Less than a year later, it appears that Mrs. E. V. Eddy became the first Kewanee woman to run for any elected office, 38 years after the village was founded.

Elizabeth Venulia Keeler was born in New York in the early 1830s. She was said to be a descendant of Aaron Burr.

Elizabeth married Jiria W. Eddy, and by 1860, the family was living in Kewanee where Jiria was a watchmaker. Soon Jiria built a thriving jewelry business and became a prominent Kewanee citizen and property owner. (Part of one of his buildings still stands today on Tremont Street and is part of Good’s Furniture.)

Elizabeth similarly became well-known, first in Kewanee, then in the county, and then across the state, but for different reasons.

Elizabeth stood but 5 ft. 2 in. tall, but she was a strong-willed and determined woman. (That probably means that some people today, in our current political vernacular, might call her “nasty.”)

I first found Elizabeth’s name in connection with an 1881 petition to the Kewanee town board seeking to allow women a voice on the question of dram shops, an issue first raised by the Women’s Christian Temperance Union. (Temperance, women’s rights, and abolition grew up together across the U.S., including in Wethersfield and then Kewanee.)

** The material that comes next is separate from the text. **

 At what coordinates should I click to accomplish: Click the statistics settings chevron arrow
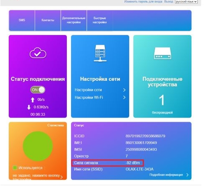click(62, 177)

Elizabeth soon became a member of the Equal Suffrage Association of Henry County, and was elected its vice-president in 1891.

In 1891, the Equal Suffrage Association of Kewanee was formed, and Elizabeth organized and hosted their meetings, in both her home and, as the group quickly grew, in churches such as the Kewanee Congregational Church.

Elizabeth was also a member of the Illinois Equal Suffrage Association. In 1891 on October 28, 29 and 30, Kewanee hosted the twenty-second annual session of the Illinois association at the Methodist Episcopal Church. Elizabeth was critical in securing and then organizing the event, and she gave the opening speech on the session’s first night.

It was likely at that state meeting that Elizabeth was encouraged to run for the Kewanee school board. That summer, the legislature had passed and the governor signed into law the Act permitting women to run in school governance elections.

The April 1892 school board election was the first time Kewanee women could vote. According to reports, 1165 votes were cast, 500 by women. Pundits guessed the women’s vote was split between the two tickets of candidates. Elizabeth garnered 511 votes, failing to gain a board seat by 135 votes.

Elizabeth continued to be active in securing rights for women. She was elected to the executive committee at the state association’s twenty-third annual convention in 1892, and was also named a delegate to the national convention in Washington.

At the 1895 state convention, Elizabeth told the attendees that 1,000 Kewanee women had registered and voted in the last school election, resulting in what she described as “smash[ing] a corrupt school ring which had existed for 13 years . . . .” (She did not identify the members of the “ring.”)

Elizabeth continued to work on behalf of women’s rights in Kewanee, Henry County, and Illinois, until she moved to the state of Washington in 1909. She then became an extensive traveler, crossing the Atlantic eight times. (At the age of 65, she took up the study of French in Paris!)

Elizabeth lived long enough to see her life’s worked finally achieved.

In 1913, the Illinois General Assembly passed a law allowing women to vote in presidential elections – the first state east of Mississippi River to do so – and the Illinois Supreme Court upheld the law. But women were still not allowed to vote in elections for state offices absent an amendment to the Illinois constitution.

Then, in May 1919, the U.S. Congress passed the 19th Amendment, and on June 10, Illinois became the first state to ratify the amendment. In August 1920, Tennessee was the 36th state to ratify, and the amendment became a part of the U.S. Constitution.

However, as Joy Hernandez reminded me, only white women gained the right to vote in 1920. It wasn’t until the civil rights movement in the 1960s when Black women were assured voting rights.

Elizabeth Venulia Keeler Eddy died in the state of Washington in 1927 at the age of 91 and was returned to Kewanee for burial in Pleasant View Cemetery. She was a woman who made a difference.